The effect of compression on noble gas solubility in silicate melts and consequences for degassing at mid-ocean ridges

Abstract

The effect of compression on noble gas solubility in silicate melts is still badly understood due to a lack of theoretical guidance. In the experimental literature, noble gases dissolving in liquid silicates are found to concentrate almost linearly with increasing pressure up to several tens of kbar, suggesting that Henry’s law could be valid up to very high pressures, although this law stipulates that the gaseous phase in contact with the liquid must be ideal.

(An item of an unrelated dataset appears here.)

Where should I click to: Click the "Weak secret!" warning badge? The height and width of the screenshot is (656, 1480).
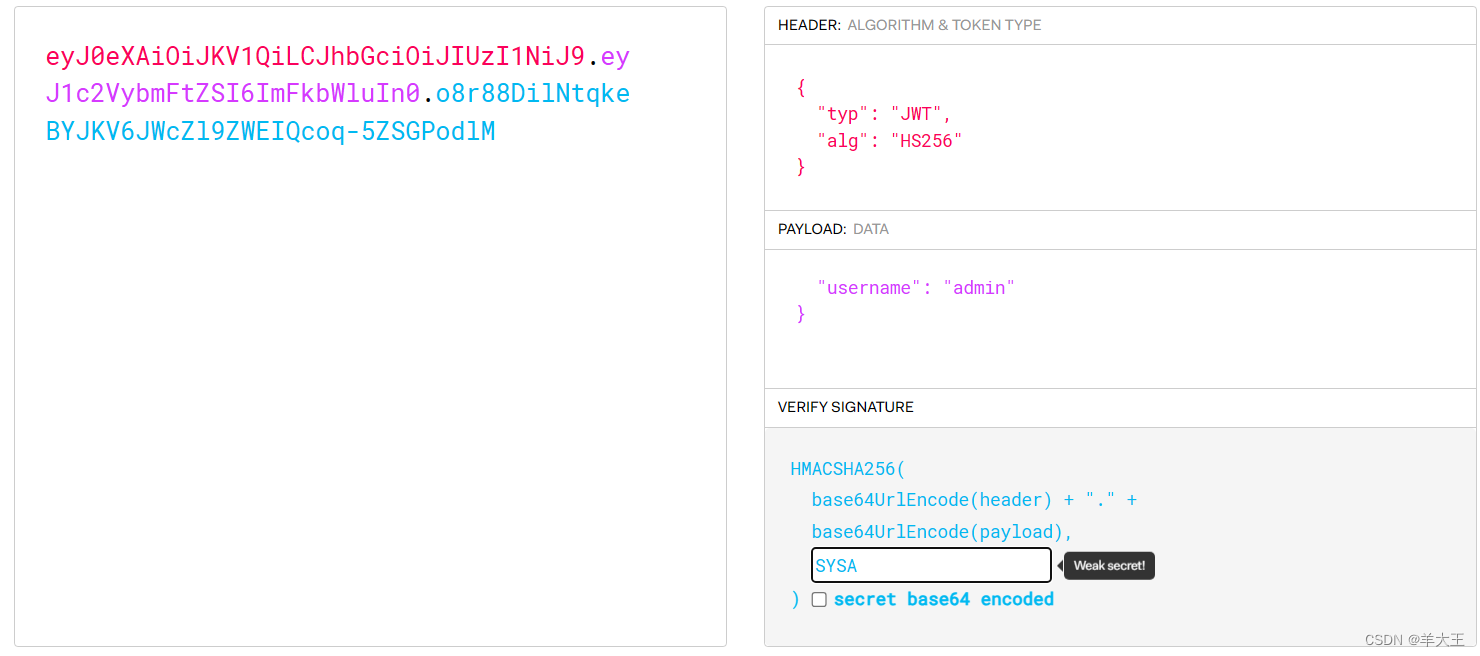[x=1108, y=565]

Recently, new experiments dealing with the dissolution of argon in synthetic and natural silicate melts have pointed out that the evolution of concentration with pressure exhibits a departure from linearity in the 50–100 kbar range, leading either to a levelling off or to a sudden collapse of the argon concentration above 50 kbar. Here, we investigate by means of liquid state physics how volatile species dissolve into silicate melts under pressure. We use a hard sphere model (the reference fluid in liquid state physics) to describe silicate melts and gas at high pressures. One of our main results is that, when pressure increases, the concurrent compaction of gas and melt explains the almost-linear behaviour of the noble gas concentration up to several tens of kbars, before melt compaction dominates and concentration either levels off or decreases gradually in the 50–100 kbar range. In spite of the existence of a quasi-linear regime over a large pressure range, our work disqualifies the use of the Henry law when dealing with high pressures. The implication of these findings to provide an understanding of degassing at mid-ocean ridges is next investigated. Applying our model to the scenario where CO 2 vesicle generation occurs in the magma at mantle depths during its ascent from melting regions, we evaluate magma vesicularity as well as noble gas concentrations in the basalt melt and in vesicles as a function of pressure at depth. It is stressed that the variable and usually strong noble gas elemental fractionation observed in mid-ocean ridge basalts can be explained by assuming a sequence of several vesiculation stages interrupted by vesicle loss during magma ascent.